Tools or preferred development methodologies might have some impact on how you approach the task, but I think we’d find more similarities than differences. Consider that nearly all programming languages provide facilities for managing these smaller pieces. Whether they’re subroutines, functions, macros, or our favorites from OO (classes, methods, etc.), their purpose is to help you break things down into manageable chunks. Modern IDEs make it easy to manage large groups of files and dependencies.

Applied

It takes time to load up the context of a problem into your brain. And it only takes one disruption of the wrong type to blow it. To help the design process, I tend to:

  • Talk through it with someone else, possibly away from our desks to avoid interruption.
  • Put on headphones if I’m working alone in a distracting environment.
  • Take short breaks to let ideas settle and when you hit particularly troublesome parts.
  • Keep it simple. Resist the temptation to make things more complicated than they really need to be. Agile’s YAGNI concept falls under this idea, but is only one example.

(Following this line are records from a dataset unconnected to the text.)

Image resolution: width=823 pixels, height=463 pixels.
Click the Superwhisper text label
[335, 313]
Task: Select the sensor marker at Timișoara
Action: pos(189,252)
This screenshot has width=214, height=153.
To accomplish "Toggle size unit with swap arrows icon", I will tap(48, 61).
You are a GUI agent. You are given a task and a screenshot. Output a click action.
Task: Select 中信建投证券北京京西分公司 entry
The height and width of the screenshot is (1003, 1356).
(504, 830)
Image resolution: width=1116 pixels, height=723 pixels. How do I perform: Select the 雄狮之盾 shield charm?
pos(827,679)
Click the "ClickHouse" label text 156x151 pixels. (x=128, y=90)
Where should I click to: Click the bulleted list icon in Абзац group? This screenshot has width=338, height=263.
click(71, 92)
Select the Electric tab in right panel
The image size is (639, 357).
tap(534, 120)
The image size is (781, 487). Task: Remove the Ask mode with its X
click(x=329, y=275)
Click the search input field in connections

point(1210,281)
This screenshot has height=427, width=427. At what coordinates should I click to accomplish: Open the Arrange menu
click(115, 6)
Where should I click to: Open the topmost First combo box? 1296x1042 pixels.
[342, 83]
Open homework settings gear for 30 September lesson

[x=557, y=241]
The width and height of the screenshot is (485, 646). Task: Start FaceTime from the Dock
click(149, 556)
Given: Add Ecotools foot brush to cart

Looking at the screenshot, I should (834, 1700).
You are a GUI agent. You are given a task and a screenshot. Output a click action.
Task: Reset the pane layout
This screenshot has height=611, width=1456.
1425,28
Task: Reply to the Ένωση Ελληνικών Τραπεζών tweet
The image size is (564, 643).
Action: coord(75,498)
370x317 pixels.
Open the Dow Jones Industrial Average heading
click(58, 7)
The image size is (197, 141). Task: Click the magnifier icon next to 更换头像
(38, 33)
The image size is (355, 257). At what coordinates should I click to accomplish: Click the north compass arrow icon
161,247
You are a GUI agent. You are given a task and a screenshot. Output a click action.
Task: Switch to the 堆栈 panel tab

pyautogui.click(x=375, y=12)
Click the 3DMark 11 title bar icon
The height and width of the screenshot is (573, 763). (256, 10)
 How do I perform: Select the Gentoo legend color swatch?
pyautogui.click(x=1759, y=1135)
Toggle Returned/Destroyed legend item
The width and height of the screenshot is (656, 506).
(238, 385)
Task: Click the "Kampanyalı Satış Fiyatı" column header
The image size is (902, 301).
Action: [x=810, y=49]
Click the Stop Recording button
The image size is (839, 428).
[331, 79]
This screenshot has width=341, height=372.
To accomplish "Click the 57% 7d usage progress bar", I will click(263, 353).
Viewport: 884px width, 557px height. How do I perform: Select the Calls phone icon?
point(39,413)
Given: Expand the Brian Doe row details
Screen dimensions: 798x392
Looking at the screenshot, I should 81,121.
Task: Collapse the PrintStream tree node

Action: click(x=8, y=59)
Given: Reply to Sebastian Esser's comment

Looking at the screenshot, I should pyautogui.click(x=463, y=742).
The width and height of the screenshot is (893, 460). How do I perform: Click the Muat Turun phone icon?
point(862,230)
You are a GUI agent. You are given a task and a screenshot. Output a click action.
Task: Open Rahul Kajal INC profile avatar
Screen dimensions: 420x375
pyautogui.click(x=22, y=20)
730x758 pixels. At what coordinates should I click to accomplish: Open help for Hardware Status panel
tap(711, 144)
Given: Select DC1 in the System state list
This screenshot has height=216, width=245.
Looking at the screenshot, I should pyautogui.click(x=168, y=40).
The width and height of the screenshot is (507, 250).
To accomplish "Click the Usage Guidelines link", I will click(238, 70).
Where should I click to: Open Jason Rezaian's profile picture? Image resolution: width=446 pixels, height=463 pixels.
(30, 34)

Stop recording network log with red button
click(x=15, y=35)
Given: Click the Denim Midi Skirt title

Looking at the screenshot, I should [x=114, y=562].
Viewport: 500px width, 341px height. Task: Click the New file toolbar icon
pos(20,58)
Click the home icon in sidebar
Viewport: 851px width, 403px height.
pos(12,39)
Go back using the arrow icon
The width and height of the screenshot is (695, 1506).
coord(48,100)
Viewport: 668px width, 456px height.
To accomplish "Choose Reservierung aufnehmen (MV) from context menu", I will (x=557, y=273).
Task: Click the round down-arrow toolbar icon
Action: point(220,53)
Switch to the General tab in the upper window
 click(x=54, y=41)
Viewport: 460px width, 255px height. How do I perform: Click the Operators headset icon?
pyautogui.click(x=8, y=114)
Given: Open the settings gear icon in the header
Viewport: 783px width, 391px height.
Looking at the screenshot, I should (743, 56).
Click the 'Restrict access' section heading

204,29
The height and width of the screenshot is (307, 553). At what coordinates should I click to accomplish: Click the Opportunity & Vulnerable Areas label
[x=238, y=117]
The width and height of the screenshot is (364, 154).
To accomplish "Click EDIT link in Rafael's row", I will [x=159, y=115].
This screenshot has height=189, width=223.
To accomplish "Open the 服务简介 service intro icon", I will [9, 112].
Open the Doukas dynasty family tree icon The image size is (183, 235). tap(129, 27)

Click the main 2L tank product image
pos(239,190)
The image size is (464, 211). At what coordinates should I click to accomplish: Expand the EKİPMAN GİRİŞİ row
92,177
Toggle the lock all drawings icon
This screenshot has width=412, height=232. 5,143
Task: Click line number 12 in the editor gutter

Also, any code you don’t have to write yourself decreases the amount of information you have to load into your brain. Use libraries from CPAN, Ruby Forge, or wherever you prefer that have already been written and tested.

Design

Software developers actually do a lot of design work — we follow the same process as nearly any other designer:

  • Analyze the problem with the customer
  • Take the intended audience into account
  • Create a solution

So, there is a lot of creativity involved. This is one big reason why I really enjoy being a software developer.

One interesting thing I’ve noticed is that we software developers don’t really test the usability of our code. I would love to see someone put together a serious usability test of a few different languages or libraries — I think we would learn a lot about ourselves and put some concrete evidence behind coding standards and best practices.

Applied

Differences of opinion are okay. In fact, they’re a major contributor to success in any design task. Agile development encourages this through pair programming.

A lot of the time, we and our fellow team members are the most significant users of the classes and modules we write. At the very least, it’s going to be another developer using it. Be kind to yourself and the other users — put some serious thought into how users will interact with your code. Maybe even do usability testing.